Extrait fourni ▸

'''

Petit rappel, entre histoire et légende, sur le personnage même de Saint Sébastien. Il a été martyrisé sous Dioclétien, empereur romain du III° siècle ap JC. Il était d’origine milanaise ou narbonaise, on ne sait pas trop ; il fut cependant commandant de la garde prétorienne, donc proche de l’empereur. Mais sa foi chrétienne le rendit coupable aux yeux de Dioclétien de trahison, car il bien connu que les Césars se faisaient révérer comme des dieux !


Bref, l’empereur décida de le faire mourir sous les flèches des archers, qui braves gars le transpercèrent sans le tuer ! Soigné par une sainte femme, il retourna voir l’empereur pour lui dire le fond de sa pensée (quelle flèche ce Sébastien !) et là Dioclétien sans aucune clémence ordonna qu’on le roua de coups et qu’on jeta le corps de cet impudent dans les égouts de Rome ! Ce qui explique que Véronèse montre plus ce passage là que l’épisode précédent.



Depuis il est devenu un martyre fort prisé, notamment chez les gays, qui décelèrent dans ses représentations artistiques des ambiguïtés sans équivoque, si j’ose écrire, ou si vous préférez, qui virent chez lui en seconde lecture un petit air de famille entre extase, SM et exhibitionnisme ! Il est d’ailleurs le saint patron de Rio de Janeiro, c’est tout dire !


Avant toute chose, il convient de citer le très remarquable livre de James Smalls, « L'homosexualité dans l'art », car il nous éclaire sur le contexte philosophique du néoplatonisme (XV°siècle) qui a permis l'essor de ces représentations :

«Marcille Ficin (1433-1499) développa une théorie complexe concernant la relation entre désir, sexualité et contemplation religieuse. Suivant Platon, Ficin affirma que l'amour est le désir de la beauté (...) Pour Ficin un homme est plus « naturellement » attiré vers un autre homme qu'il ne l'est vers une femme parce que le mâle lui rappelle « l'idée » de sa propre beauté intérieure. Les belles formes d'un autre homme favorisent la contemplation divine. Grâce à Ficin, le désir homosexuel devint un thème légitime de la recherche artistique et philosophique (...)»,James Smalls, « L'homosexualité dans l'art », Parkstone 2003



Je vous renvoie également au superbe livre de Dominique Fernandez, « L'amour qui ose dire son nom », ouvrage d'art et d’approche de l'homosexualité à travers l'histoire de la peinture. Le chapitre consacré aux Saint Sébastien est passionnant. Merci à ce génie de la plume d’avoir révélé tant d’évidences « cachées » ; Dominique Fernandez a une âme de peintre dans un esprit de poète et de romancier.


Partant de tout cela j’ai refait une « enquête personnelle » ! Ce qui frappe en premier dans les représentations des Saint Sébastien ce sont les poses du martyre et leurs connotations. On peut rapidement décrire une trentaine de tableaux parmi les plus célèbres :


Bras nonchalamment levé, façon pose de danseur, sans véritable « douleur » apparente, (Reni, Cariani, Wtewael, Lotto, Greco, Holbein, Ribera…)

'''

Consigne A ▸ D'après le texte sur saint Sébastien, quel commandement Sébastien exerçait-il auprès de l'empereur ?
Consigne B ▸ Recopiez tel quel tout le passage du texte sur saint Sébastien allant de « Bref, l’empereur décida » jusqu'à « c’est tout dire ! ».
Consigne C ▸ Rédigez la suite du texte sur saint Sébastien à partir de sa dernière phrase, s'il vous plaît.

Extrait de données ▸
'''

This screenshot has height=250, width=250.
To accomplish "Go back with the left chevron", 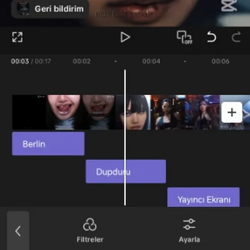I will (x=18, y=231).
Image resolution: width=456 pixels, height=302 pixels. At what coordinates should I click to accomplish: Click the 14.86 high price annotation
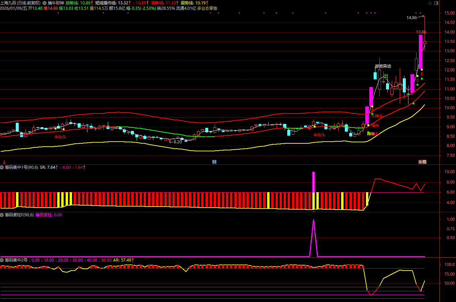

'''

Réponse attendue A ▸ Il était commandant de la garde prétorienne.

Réponse attendue B ▸
Bref, l’empereur décida de le faire mourir sous les flèches des archers, qui braves gars le transpercèrent sans le tuer ! Soigné par une sainte femme, il retourna voir l’empereur pour lui dire le fond de sa pensée (quelle flèche ce Sébastien !) et là Dioclétien sans aucune clémence ordonna qu’on le roua de coups et qu’on jeta le corps de cet impudent dans les égouts de Rome ! Ce qui explique que Véronèse montre plus ce passage là que l’épisode précédent.



Depuis il est devenu un martyre fort prisé, notamment chez les gays, qui décelèrent dans ses représentations artistiques des ambiguïtés sans équivoque, si j’ose écrire, ou si vous préférez, qui virent chez lui en seconde lecture un petit air de famille entre extase, SM et exhibitionnisme ! Il est d’ailleurs le saint patron de Rio de Janeiro, c’est tout dire !

Réponse attendue C ▸
Jeune éphèbe androgyne aux cheveux blond vénitien comme une synthèse à la fois de la Vierge et du Christ (Boltraffio)


Attaché les bras dans le dos et regard rêveur levé vers le ciel ou l’horizon, sans douleur ou crispation apparente, (Perugino, Cosme Tura, Boticelli, Basaiti, Antonello da Messina…)


Dormeur éphèbe (Francesco del Cairopris), enveloppé de clair obscur, (Latour, Bigot, Ribot…)



Christique, (Gozzoli…)


Indifférent à son martyre et plus proche d’une pose d’écrivain -tiens j’ai une ou plusieurs flèches ! ?-, (Bronzino…)


Blessé à mort façon descente de croix ou piéta en plus soft et souriant, (Procaccini, Terbrugghen…)


Visage interrogateur dans un corps qui parle plus de sensualité que de mort, (Goltzius, Preti, Rubens, Tiziano, Reni…)


En posture de prêcheur, prêt à parler avec les mains, (Grunewald, Ortolano…)


Marqué par la souffrance et cible de plusieurs flèches (Mantegna dont le St Sébastien apparaît de loin le plus âgé, Greco…)


Objet d’une ronde infernale d’arquebusiers et monté sur une potence (Pollaiullo…)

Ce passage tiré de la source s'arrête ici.